§ **Instructions for the task**: Rewrite the records below with "icon" switched to "symbol" throughout, keeping everything else unchanged and leaving out the pictures.

== Extracted material ==

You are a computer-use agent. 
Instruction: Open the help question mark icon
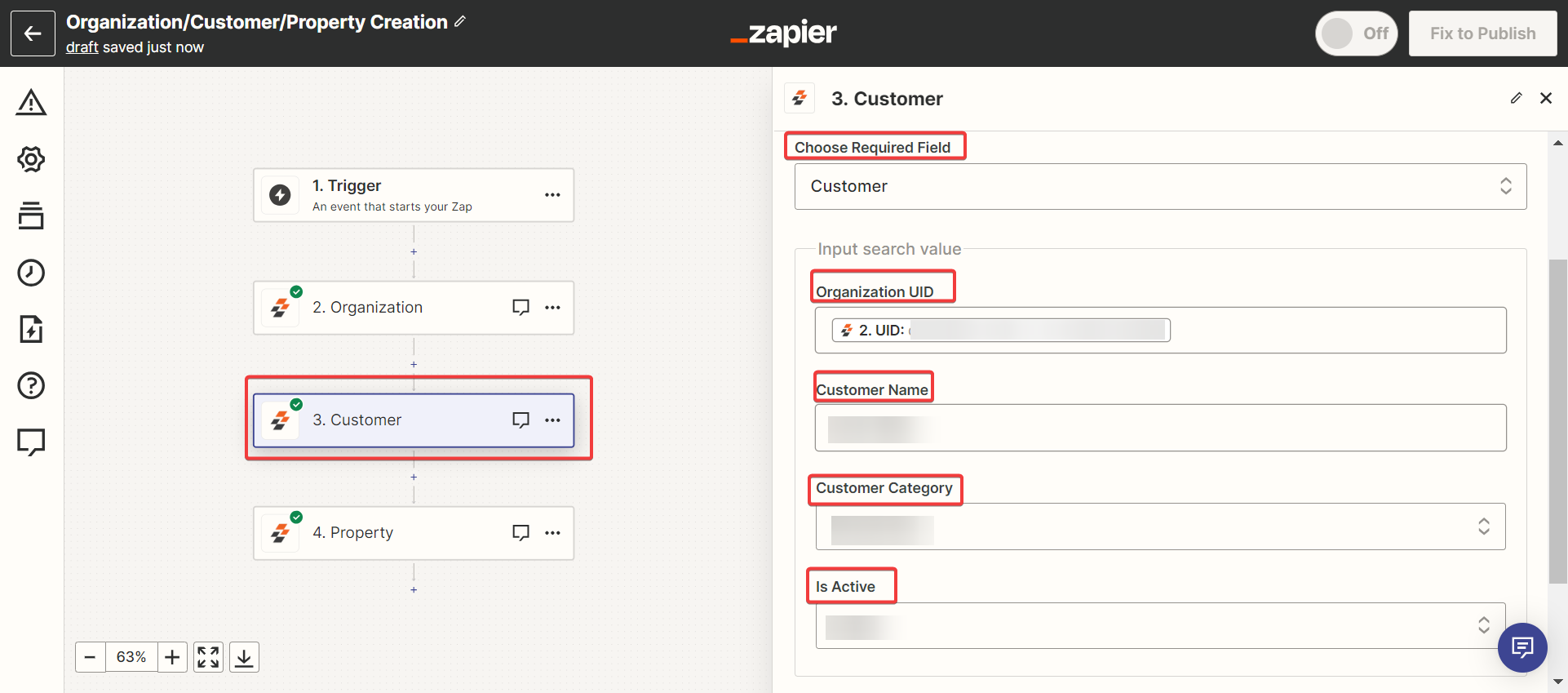pyautogui.click(x=31, y=385)
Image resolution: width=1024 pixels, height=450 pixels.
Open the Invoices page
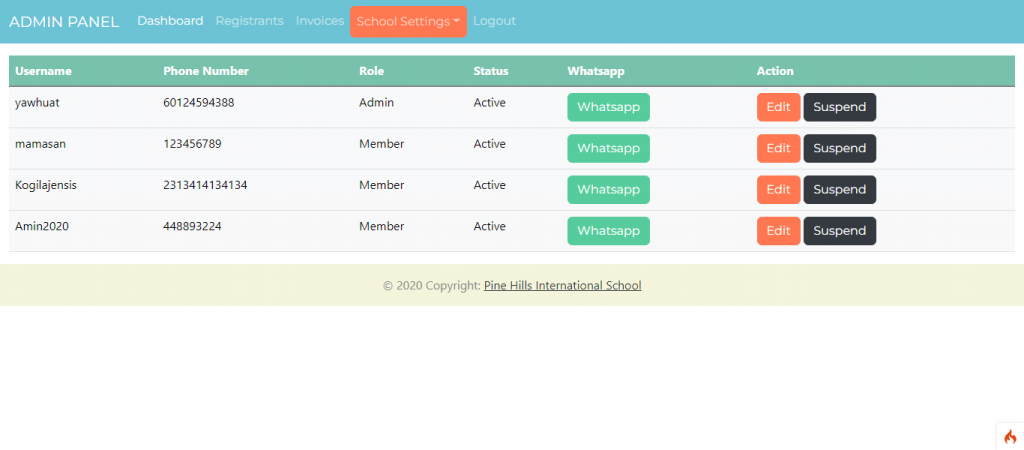320,21

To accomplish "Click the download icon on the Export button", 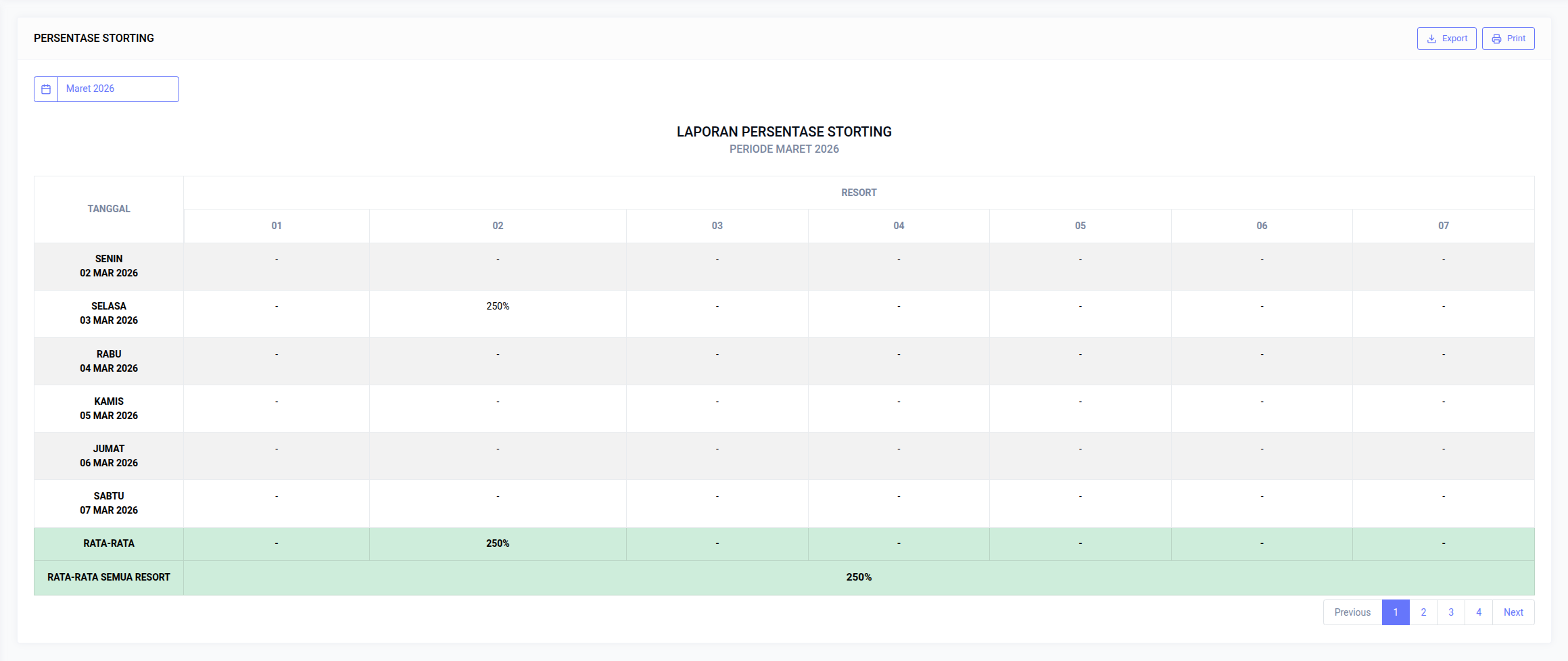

===

§ **The completed task**:
You are a computer-use agent. 
Instruction: Open the help question mark symbol
pyautogui.click(x=31, y=385)
Image resolution: width=1024 pixels, height=450 pixels.
Open the Invoices page
320,21

To accomplish "Click the download symbol on the Export button", 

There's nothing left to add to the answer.